Data to process:
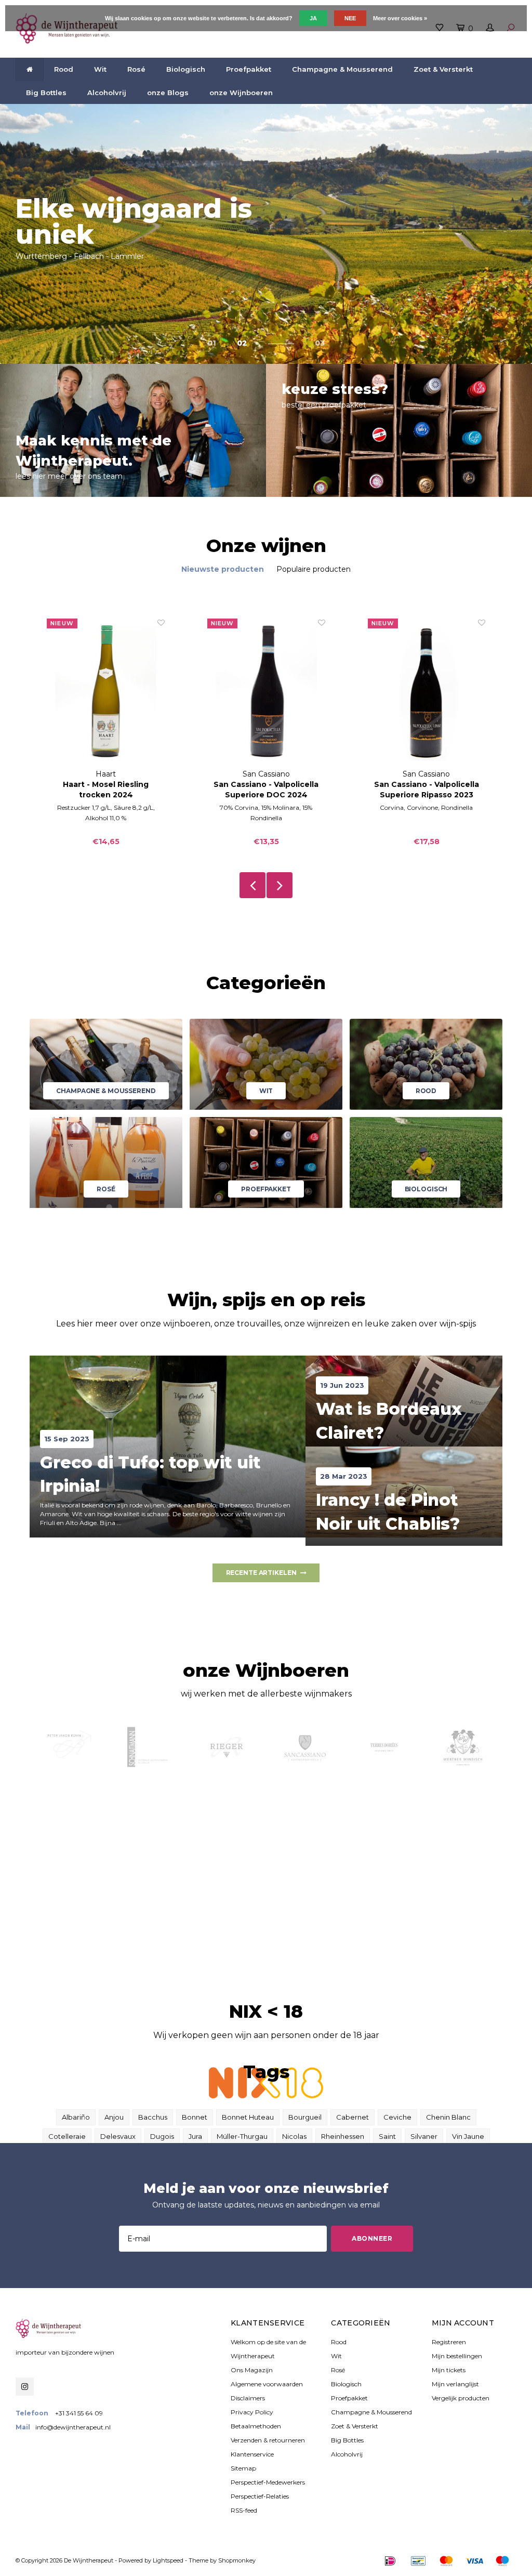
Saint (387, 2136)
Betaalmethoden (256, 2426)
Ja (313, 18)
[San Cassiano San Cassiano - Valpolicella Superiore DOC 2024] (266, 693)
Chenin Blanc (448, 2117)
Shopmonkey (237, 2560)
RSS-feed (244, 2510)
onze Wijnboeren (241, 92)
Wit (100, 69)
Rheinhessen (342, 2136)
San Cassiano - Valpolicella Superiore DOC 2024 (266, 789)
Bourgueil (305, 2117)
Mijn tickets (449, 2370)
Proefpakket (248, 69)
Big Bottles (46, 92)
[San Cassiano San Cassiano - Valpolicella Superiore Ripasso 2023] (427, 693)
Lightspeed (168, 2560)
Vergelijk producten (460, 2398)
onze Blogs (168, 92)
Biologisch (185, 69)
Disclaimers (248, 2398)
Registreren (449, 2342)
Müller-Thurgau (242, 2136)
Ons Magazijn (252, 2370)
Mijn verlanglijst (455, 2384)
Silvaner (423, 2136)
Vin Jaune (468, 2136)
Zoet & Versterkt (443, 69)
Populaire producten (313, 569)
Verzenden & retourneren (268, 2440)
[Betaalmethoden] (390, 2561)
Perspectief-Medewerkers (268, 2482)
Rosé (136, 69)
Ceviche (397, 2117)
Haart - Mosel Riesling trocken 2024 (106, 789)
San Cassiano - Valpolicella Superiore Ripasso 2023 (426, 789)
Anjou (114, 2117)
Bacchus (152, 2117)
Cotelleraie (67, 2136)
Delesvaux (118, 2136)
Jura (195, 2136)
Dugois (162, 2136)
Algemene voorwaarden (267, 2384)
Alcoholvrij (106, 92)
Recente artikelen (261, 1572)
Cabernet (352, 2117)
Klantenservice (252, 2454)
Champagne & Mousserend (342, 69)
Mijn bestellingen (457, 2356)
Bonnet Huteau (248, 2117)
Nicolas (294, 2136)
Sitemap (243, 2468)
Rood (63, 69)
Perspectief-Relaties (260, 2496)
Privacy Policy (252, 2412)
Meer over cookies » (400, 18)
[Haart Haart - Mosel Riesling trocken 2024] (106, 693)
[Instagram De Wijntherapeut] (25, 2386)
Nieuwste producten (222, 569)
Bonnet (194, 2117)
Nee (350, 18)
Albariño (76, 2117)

...

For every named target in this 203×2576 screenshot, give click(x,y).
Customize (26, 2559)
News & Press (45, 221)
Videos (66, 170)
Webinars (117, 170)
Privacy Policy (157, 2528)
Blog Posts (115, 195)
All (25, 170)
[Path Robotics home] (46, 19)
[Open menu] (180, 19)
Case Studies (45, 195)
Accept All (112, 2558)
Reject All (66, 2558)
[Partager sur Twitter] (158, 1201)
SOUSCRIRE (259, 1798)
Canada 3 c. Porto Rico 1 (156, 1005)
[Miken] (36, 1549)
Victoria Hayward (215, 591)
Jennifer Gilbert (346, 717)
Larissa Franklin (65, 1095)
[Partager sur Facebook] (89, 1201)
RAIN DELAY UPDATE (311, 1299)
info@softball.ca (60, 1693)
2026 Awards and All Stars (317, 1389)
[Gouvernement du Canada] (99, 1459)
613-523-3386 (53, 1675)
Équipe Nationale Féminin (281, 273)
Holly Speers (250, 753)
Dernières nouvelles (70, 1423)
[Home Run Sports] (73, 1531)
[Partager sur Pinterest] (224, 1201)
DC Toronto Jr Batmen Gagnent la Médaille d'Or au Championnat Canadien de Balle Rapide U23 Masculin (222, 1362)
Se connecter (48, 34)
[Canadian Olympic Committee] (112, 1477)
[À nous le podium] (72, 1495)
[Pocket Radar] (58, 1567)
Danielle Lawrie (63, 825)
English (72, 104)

Activity:
Beginning at the line with "Saint (387, 2136)" and ending at the line with "Mijn tickets (449, 2370)", reproduce each line of the data above exactly, and add no other lines.

Answer box:
Saint (387, 2136)
Betaalmethoden (256, 2426)
Ja (313, 18)
[San Cassiano San Cassiano - Valpolicella Superiore DOC 2024] (266, 693)
Chenin Blanc (448, 2117)
Shopmonkey (237, 2560)
RSS-feed (244, 2510)
onze Wijnboeren (241, 92)
Wit (100, 69)
Rheinhessen (342, 2136)
San Cassiano - Valpolicella Superiore DOC 2024 (266, 789)
Bourgueil (305, 2117)
Mijn tickets (449, 2370)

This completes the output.